Iran et Israël, ou le spectre de l’engrenage

Le 19 avril 2024 à 12h06

Modifié 19 avril 2024 à 16h10

Dès l’avènement de la République islamique d’Iran en 1979, les Etats-Unis et Israël sont désignés comme les ennemis déclarés des nouvelles autorités iraniennes. Cette animosité, devenue structurelle avec le temps, se fonde sur le soutien que ces deux pays apportaient ouvertement au régime défunt des Pahlavi.

L’invasion de l’Irak par les Etats-Unis en 2003 est l’autre date charnière qui a abouti à faire de l’Iran la puissance qu’elle est aujourd’hui, en éliminant l’ennemi qui lui tenait tête, Saddam Hussein. Depuis, l’Iran et Israël se vouent une haine sans retenue, et veulent en découdre pour étendre leur influence et dominer la région, à l’évidence au détriment des autres pays de la région.

De la part d’Israël, une partie de sa classe politique ne cache pas son rêve du grand Israël. Le pays a déjà annexé le Golan syrien, et continue la colonisation en Cisjordanie. Certains de ses responsables actuels pensent ouvertement à déplacer la population de Gaza vers le Sinaï quand les conditions le permettront. De l’autre, l’Iran agit pour sa part en sens inverse. Elle cherche à étendre son influence au-delà de ses frontières, au Liban, en Irak, au Yémen et en Syrie notamment, pour mobiliser les populations chiites des pays arabes.
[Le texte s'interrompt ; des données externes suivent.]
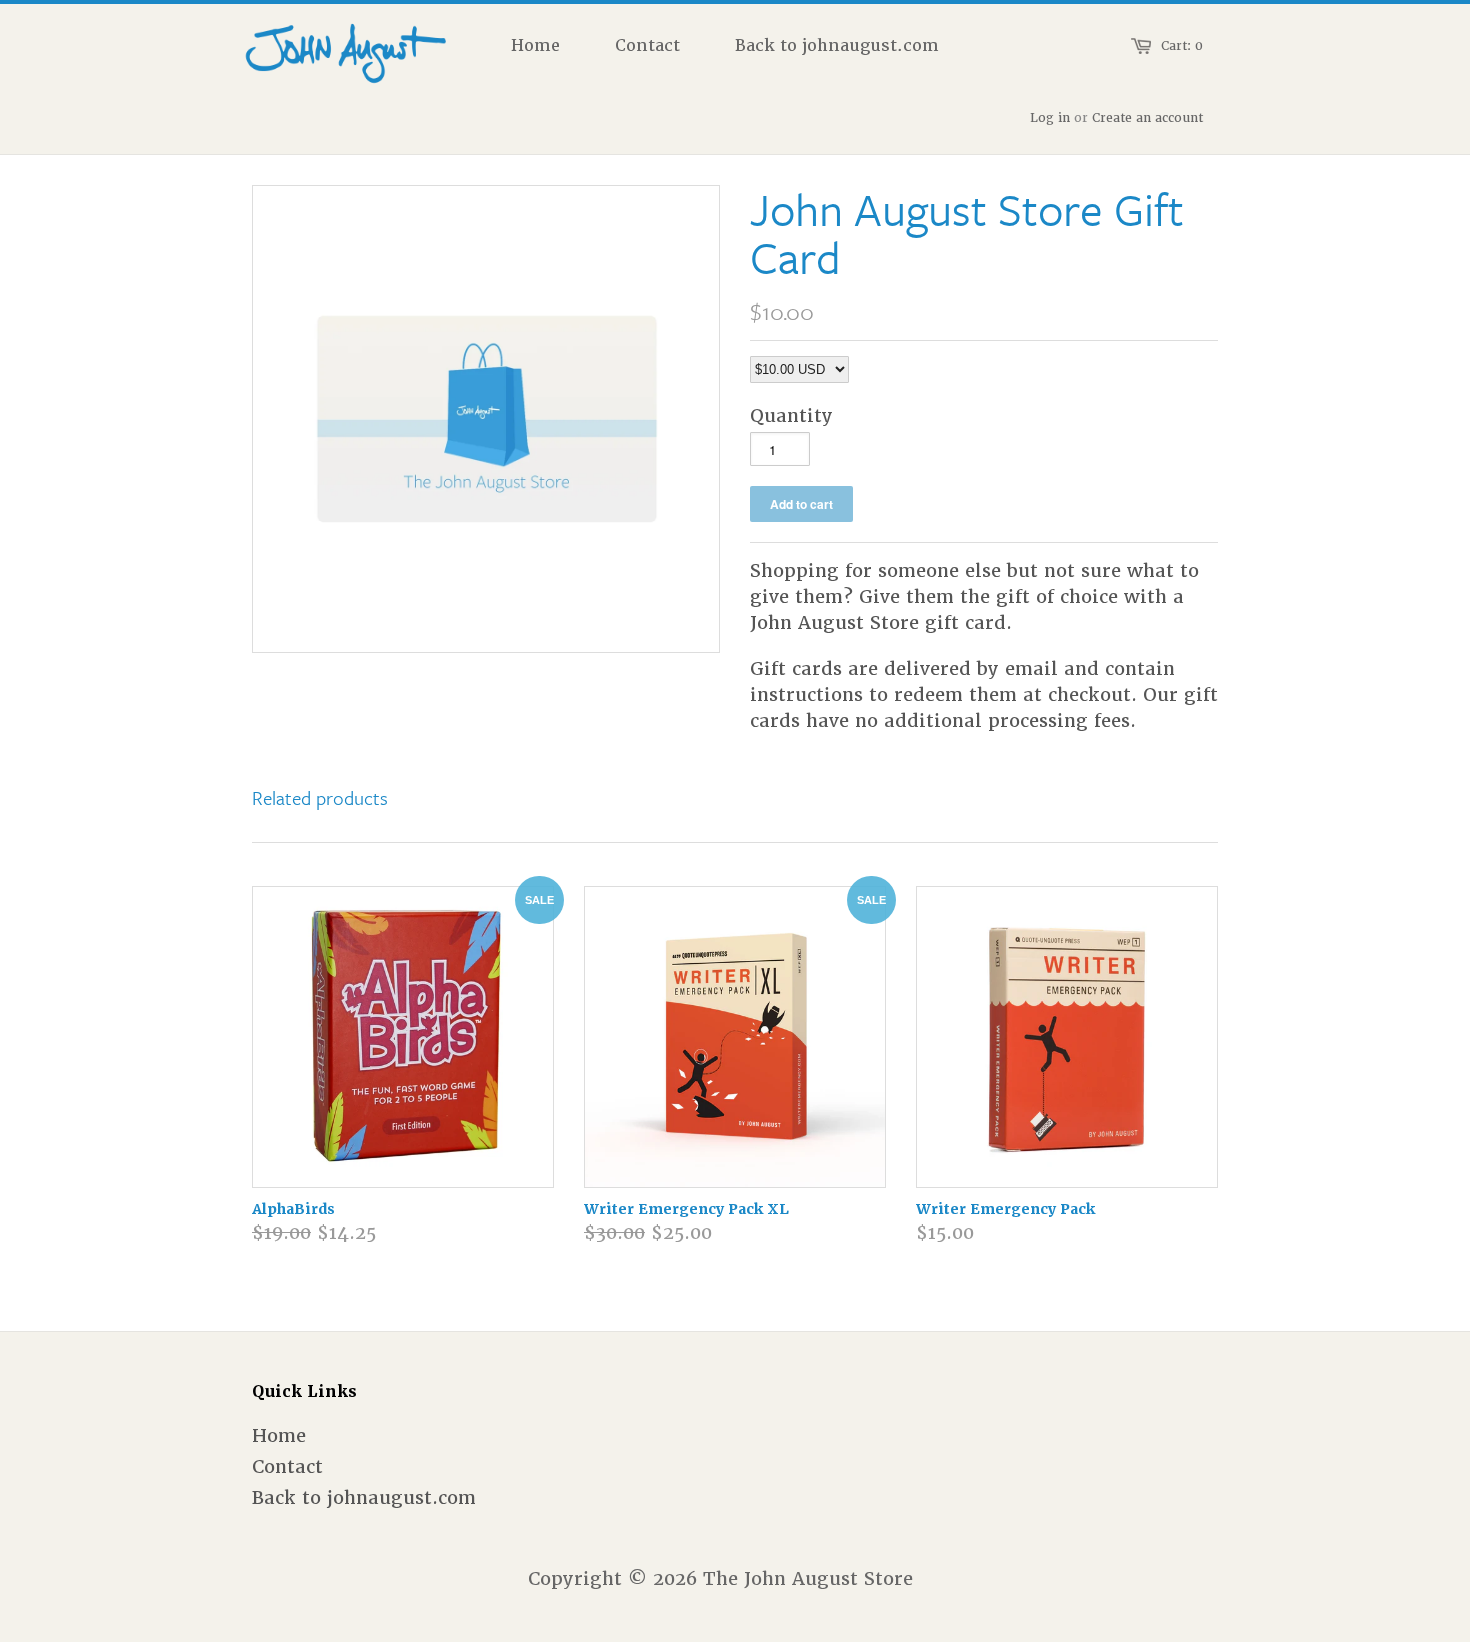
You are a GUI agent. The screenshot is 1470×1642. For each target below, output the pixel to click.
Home (279, 1435)
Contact (287, 1466)
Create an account (1147, 118)
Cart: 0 (1182, 46)
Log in (1050, 118)
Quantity (791, 415)
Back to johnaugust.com (364, 1497)
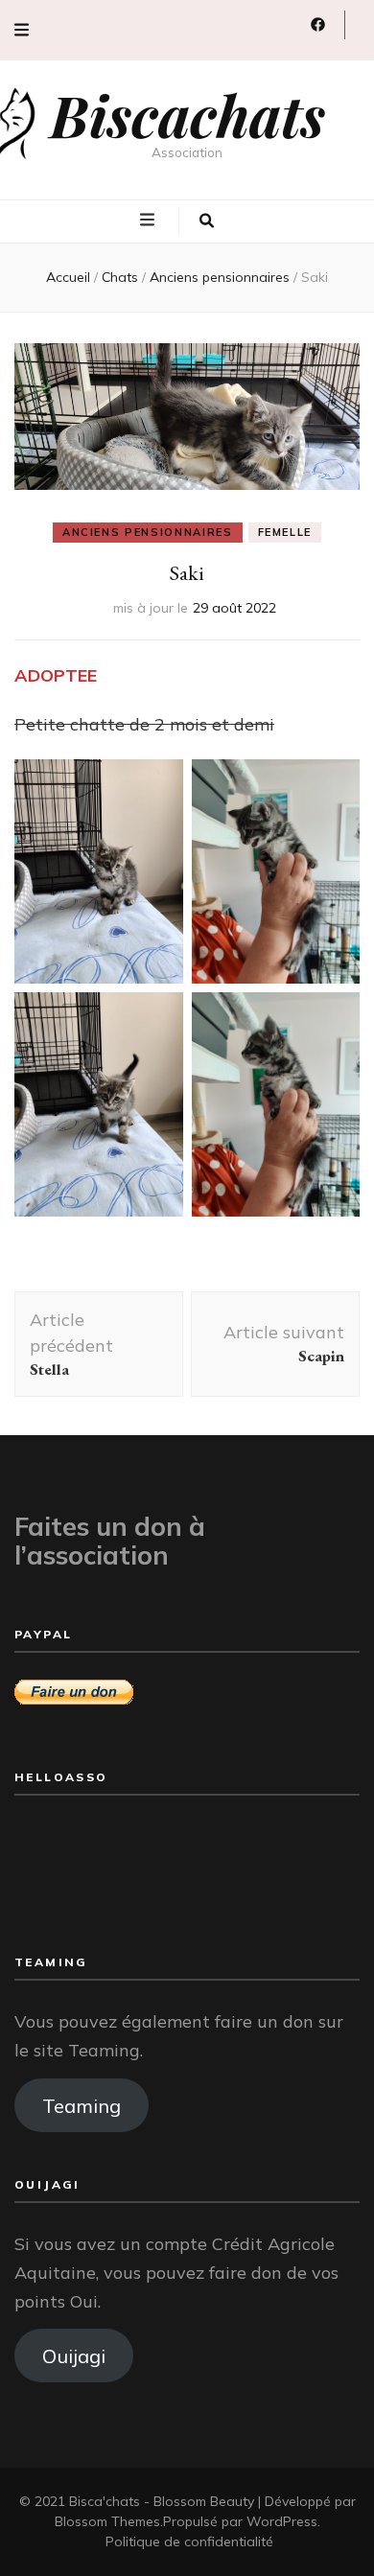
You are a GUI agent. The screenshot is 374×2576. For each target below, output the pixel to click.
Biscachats (187, 114)
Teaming (81, 2105)
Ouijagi (73, 2356)
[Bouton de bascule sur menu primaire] (149, 220)
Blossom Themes (107, 2521)
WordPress (281, 2521)
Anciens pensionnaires (147, 532)
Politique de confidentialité (189, 2541)
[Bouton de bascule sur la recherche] (206, 221)
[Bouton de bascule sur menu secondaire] (21, 30)
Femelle (285, 532)
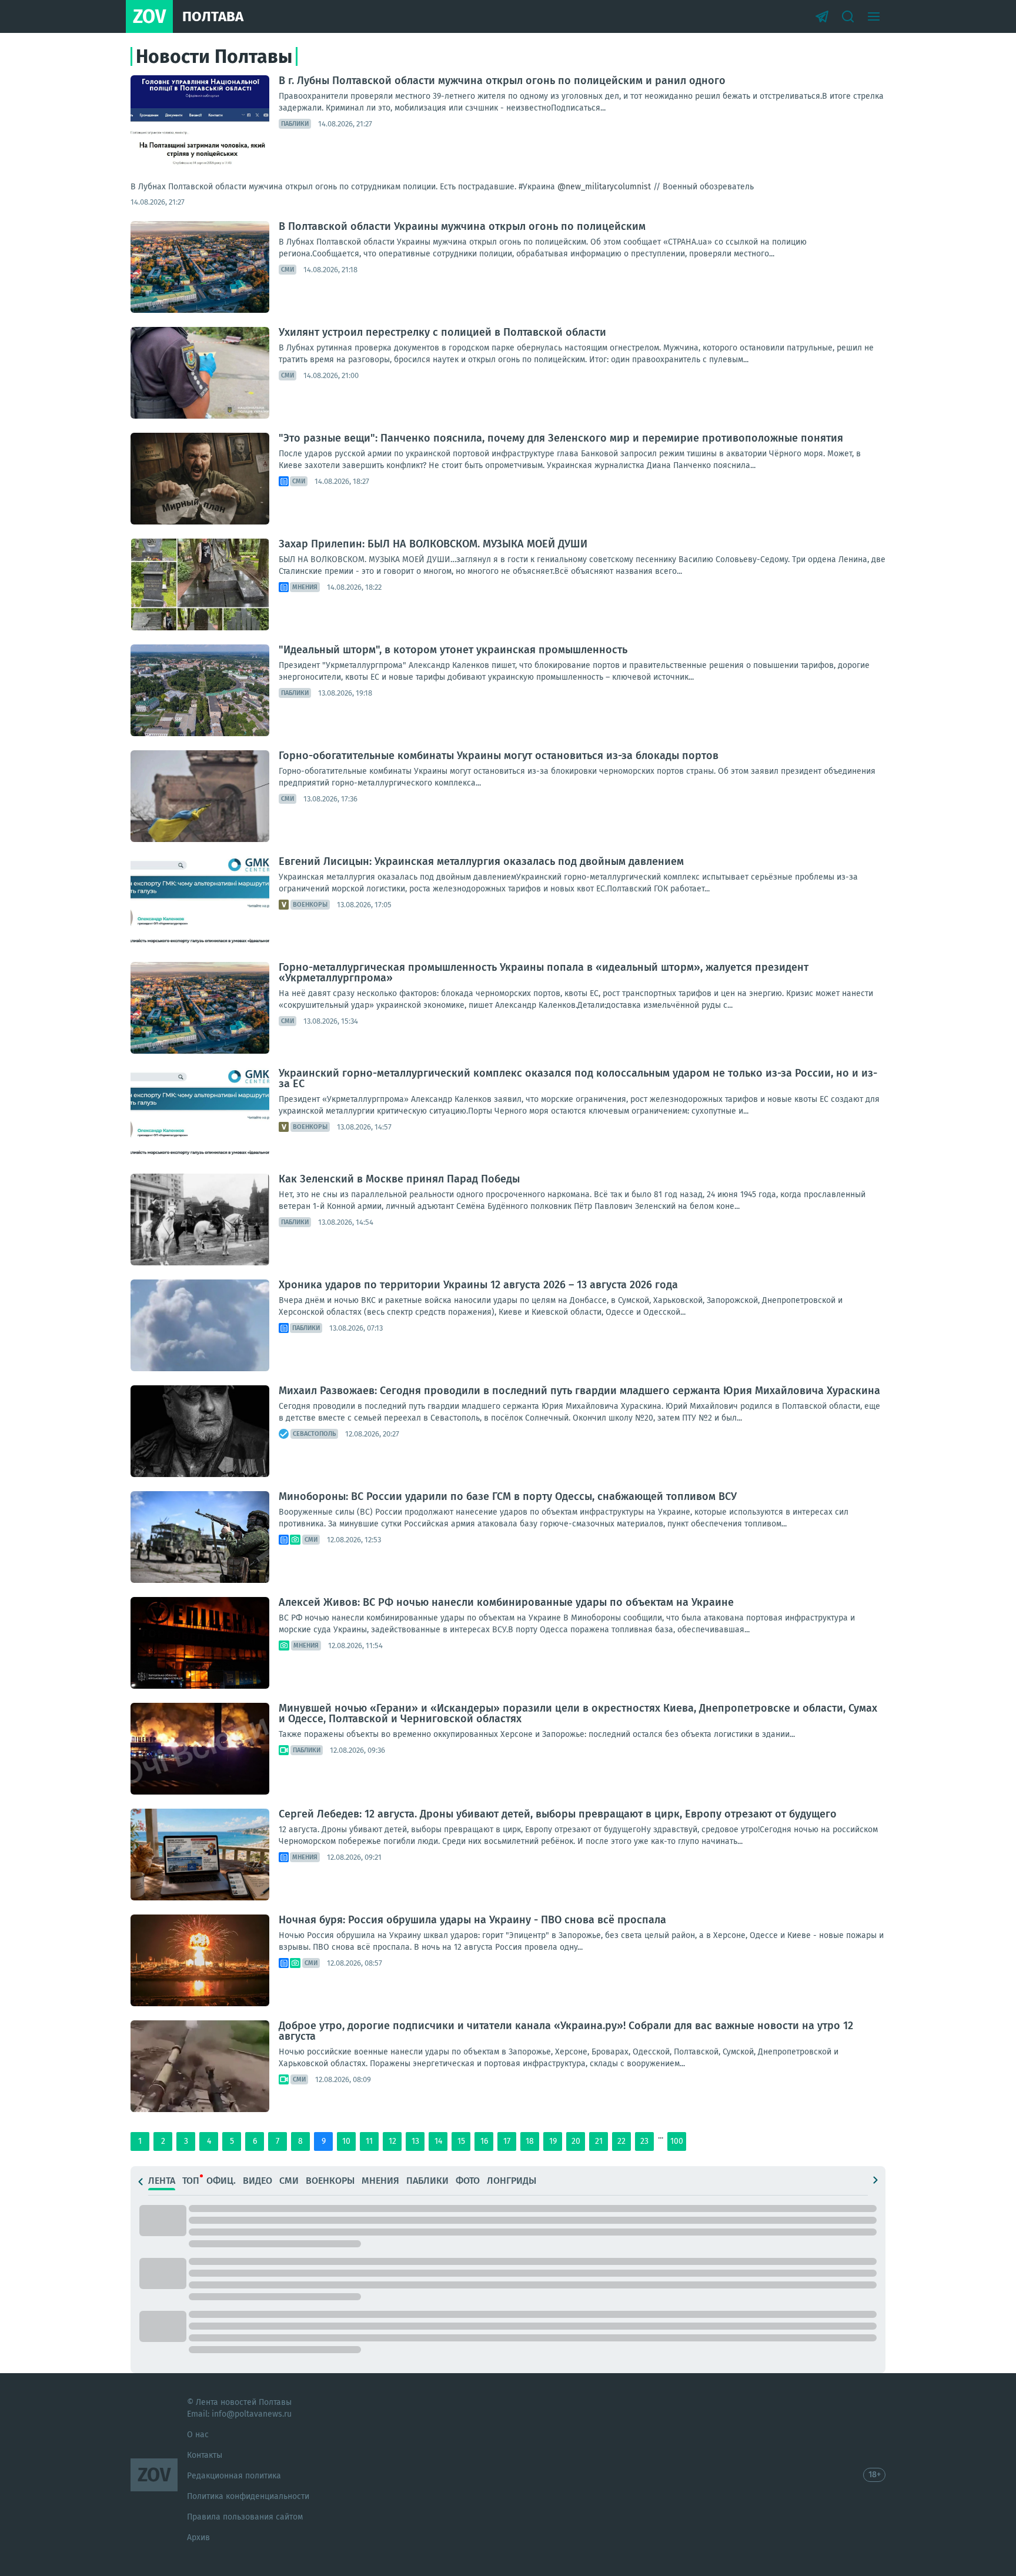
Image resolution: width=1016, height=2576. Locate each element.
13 (415, 2141)
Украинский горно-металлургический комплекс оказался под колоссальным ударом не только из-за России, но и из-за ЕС (578, 1078)
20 (576, 2141)
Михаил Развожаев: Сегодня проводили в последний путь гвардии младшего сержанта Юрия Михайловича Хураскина (579, 1390)
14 (438, 2141)
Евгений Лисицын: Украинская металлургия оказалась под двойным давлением (481, 861)
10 (346, 2141)
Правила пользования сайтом (245, 2517)
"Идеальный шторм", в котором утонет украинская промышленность (453, 649)
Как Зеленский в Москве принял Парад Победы (399, 1178)
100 (676, 2141)
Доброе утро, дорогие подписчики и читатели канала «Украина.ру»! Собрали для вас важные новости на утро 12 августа (566, 2031)
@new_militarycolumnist (604, 187)
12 (392, 2141)
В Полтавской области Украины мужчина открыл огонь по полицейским (462, 226)
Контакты (204, 2455)
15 (461, 2141)
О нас (198, 2435)
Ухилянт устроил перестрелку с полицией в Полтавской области (442, 332)
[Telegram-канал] (822, 16)
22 (621, 2141)
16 (484, 2141)
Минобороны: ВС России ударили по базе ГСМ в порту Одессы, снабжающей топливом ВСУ (508, 1496)
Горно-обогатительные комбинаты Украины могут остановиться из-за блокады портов (498, 755)
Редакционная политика (234, 2476)
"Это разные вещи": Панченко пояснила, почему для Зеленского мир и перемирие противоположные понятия (561, 438)
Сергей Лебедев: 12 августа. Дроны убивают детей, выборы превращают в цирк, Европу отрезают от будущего (558, 1813)
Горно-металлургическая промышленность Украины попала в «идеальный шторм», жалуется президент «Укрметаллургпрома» (543, 972)
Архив (198, 2537)
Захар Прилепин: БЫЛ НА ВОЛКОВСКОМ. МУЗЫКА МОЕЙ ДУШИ (433, 543)
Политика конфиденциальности (248, 2496)
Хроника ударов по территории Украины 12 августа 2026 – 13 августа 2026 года (478, 1284)
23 (644, 2141)
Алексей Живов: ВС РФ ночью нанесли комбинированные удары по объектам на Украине (506, 1602)
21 (599, 2141)
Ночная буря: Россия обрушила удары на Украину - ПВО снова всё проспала (472, 1919)
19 (553, 2141)
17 (506, 2141)
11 (369, 2141)
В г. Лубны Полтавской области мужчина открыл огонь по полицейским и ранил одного (502, 80)
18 (530, 2141)
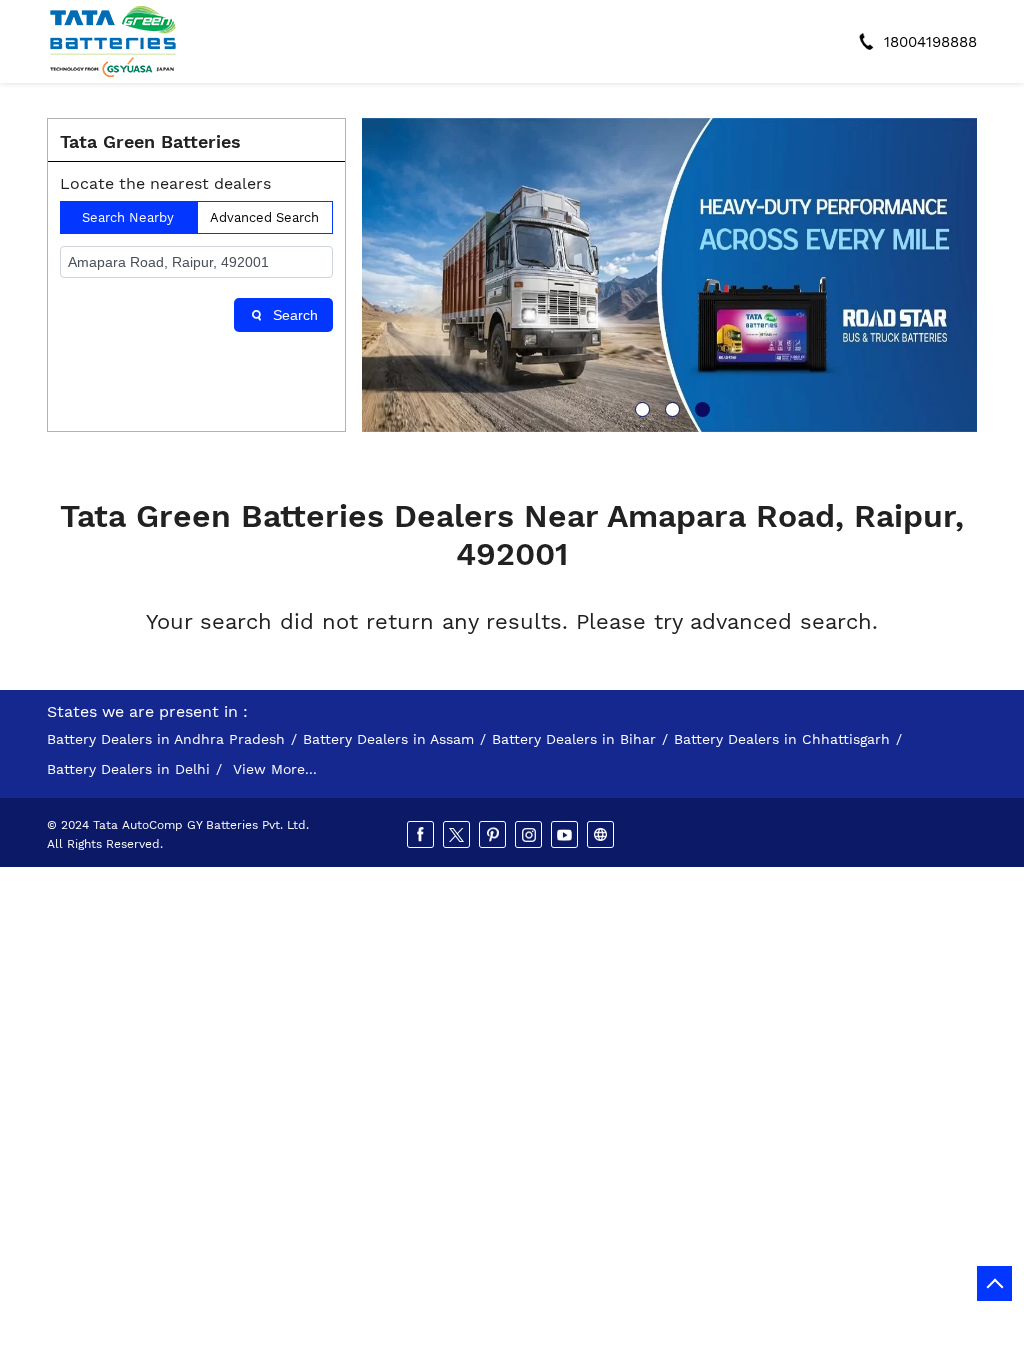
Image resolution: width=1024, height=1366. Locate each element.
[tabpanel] (669, 275)
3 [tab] (700, 407)
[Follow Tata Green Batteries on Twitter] (458, 835)
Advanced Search (264, 217)
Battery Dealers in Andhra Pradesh (166, 739)
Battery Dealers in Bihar (574, 739)
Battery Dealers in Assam (388, 739)
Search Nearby (128, 217)
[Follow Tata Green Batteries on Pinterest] (494, 835)
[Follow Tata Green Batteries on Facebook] (422, 835)
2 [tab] (670, 407)
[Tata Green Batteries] (113, 41)
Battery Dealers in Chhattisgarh (782, 739)
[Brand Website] (602, 835)
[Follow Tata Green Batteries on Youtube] (566, 835)
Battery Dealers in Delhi (128, 769)
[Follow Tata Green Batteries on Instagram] (530, 835)
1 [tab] (640, 407)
Les ayatollahs gardent en mémoire le soutien actif apporté par les États-Unis et Israël au régime du Shah. Ils en ont fait le socle de leur stratégie. La prise d’otages américains au sein de leur ambassade à Téhéran (1979-1981), conjuguée aux désaccords sur toutes les questions régionales, a fini par rendre leurs intérêts divergents, voire inconciliables. Les sanctions économiques imposées au régime iranien par la suite, pour limiter ses nuisances et l’empêcher de développer son arsenal nucléaire, ont rendu leurs relations tout simplement exécrables.

Les raisons du regain de tension actuel entre l’Iran et Israël remontent donc à cette époque. L’attaque israélienne du 1er avril dernier contre l’annexe de l’ambassade iranienne à Damas est venue raviver des crises qui se sont accumulées avec le temps. Sans doute Netanyahou cherchait-il à détourner l’attention des Israéliens face aux échecs subis dans la gestion de la guerre à Gaza, et à tenter d’impliquer davantage l’allié américain dans un conflit généralisé. Lors de ce raid, mené par des avions de chasse F35, treize personnes ont péri, dont le général iranien Mohammad Reza Zahidi, commandant de la force Al-Quds pour la Syrie et le Liban. L’état-major israélien était sans doute conscient que l’Iran ne laisserait pas passer l’affront.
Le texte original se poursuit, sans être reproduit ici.